El teletrabajo prometía libertad para elegir dónde encender el ordenador. En la práctica, trabajar cada día desde el salón también puede traer interrupciones, aislamiento y una frontera cada vez más borrosa entre la jornada laboral y el tiempo personal. Ante esta situación, los espacios de coworking han entrado en ese hueco con una propuesta sencilla: ofrecer un entorno profesional sin obligar al trabajador autónomo o a la empresa a mantener una oficina propia.

Qué aporta un coworking frente al trabajo desde casa
Un coworking es un espacio de trabajo compartido en el que conviven profesionales independientes, pequeñas empresas y empleados en remoto. Su utilidad, además, va más allá de disponer de una mesa y conexión a internet. Ayuda a recuperar una rutina, separar físicamente el empleo de la vida doméstica y desarrollar la jornada en un entorno preparado para concentrarse.
Al mismo tiempo, permite adaptar el espacio a cada necesidad. Un puesto flexible puede encajar en quienes acuden algunos días al mes. El puesto fijo, por su parte, ofrece mayor continuidad. Los despachos privados responden a equipos que buscan intimidad y una ubicación estable. De este modo, esta variedad evita pagar por metros cuadrados que permanecen vacíos buena parte de la semana.
Salas de trabajo para cada momento de la jornada
El teletrabajo no consiste únicamente en avanzar tareas en solitario. De hecho, una videollamada con un cliente, una reunión de equipo o la presentación de un proyecto exigen condiciones que una cafetería difícilmente puede garantizar.
Por esta razón, muchos espacios de coworking incorporan salas para reuniones, estancias privadas y zonas comunes. En Goya Smart Coworking, situado en Madrid, la oferta incluye puestos flexibles, puestos fijos, despachos, una sala de juntas y salas exprés orientadas a conversaciones confidenciales o videoconferencias. Para conocer estas opciones, visita goyacoworking.es y revisa qué formato encaja mejor con tu actividad.

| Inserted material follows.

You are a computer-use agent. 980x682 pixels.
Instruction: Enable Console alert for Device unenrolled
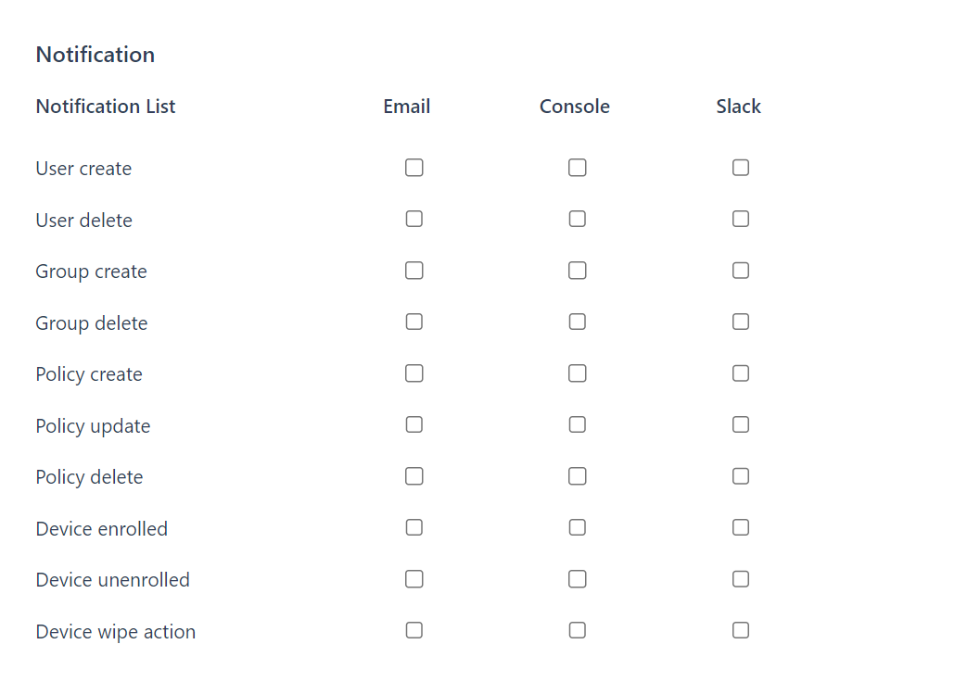pos(578,579)
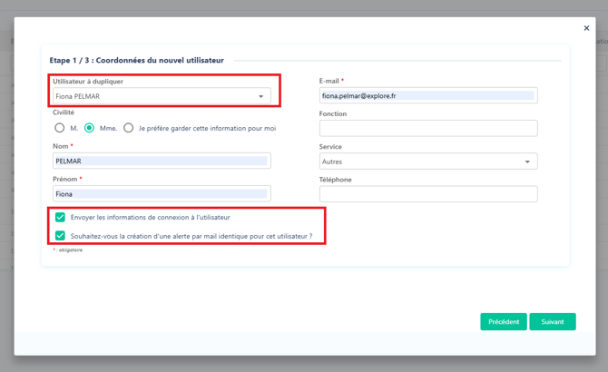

Por qué las empresas también recurren a espacios compartidos
Los coworkings han ampliado su público y, actualmente, también responden a las necesidades de las empresas con modelos híbridos. Una compañía puede utilizarlos para reunir a trabajadores que viven en una misma ciudad, incorporar personal sin ampliar la sede o disponer de un punto de encuentro profesional para recibir a clientes.
Este modelo, además, aporta flexibilidad operativa. La empresa contrata puestos o salas cuando los necesita y ajusta el uso según el tamaño del equipo. A su vez, permite que una persona teletrabaje cerca de casa sin asumir las limitaciones del entorno doméstico ni desplazarse todos los días hasta la oficina central.
Cómo elegir un espacio de coworking adecuado
La ubicación sigue siendo decisiva, especialmente en ciudades como Madrid, donde el tiempo de desplazamiento condiciona la jornada. Por eso, conviene valorar la cercanía al transporte público, el horario de acceso, la calidad de la conexión, el nivel de ruido y la disponibilidad real de salas.
Asimismo, hay que revisar qué incluye cada tarifa. Servicios como la impresora, la cocina, la terraza, las zonas de descanso o el acceso fuera del horario habitual pueden marcar diferencias entre espacios aparentemente similares. Goya Smart Coworking, por ejemplo, incorpora distintas áreas comunes y ofrece acceso permanente en determinados despachos.
Ten en cuenta que el coworking adecuado no tiene que ser el más grande ni el que acumule más servicios. Más bien, tiene que permitir que cada profesional cambie de escenario cuando la tarea lo exija: concentración para cerrar un informe, privacidad durante una llamada, una sala preparada para reunirse o un espacio compartido que devuelva algo de vida social a la jornada.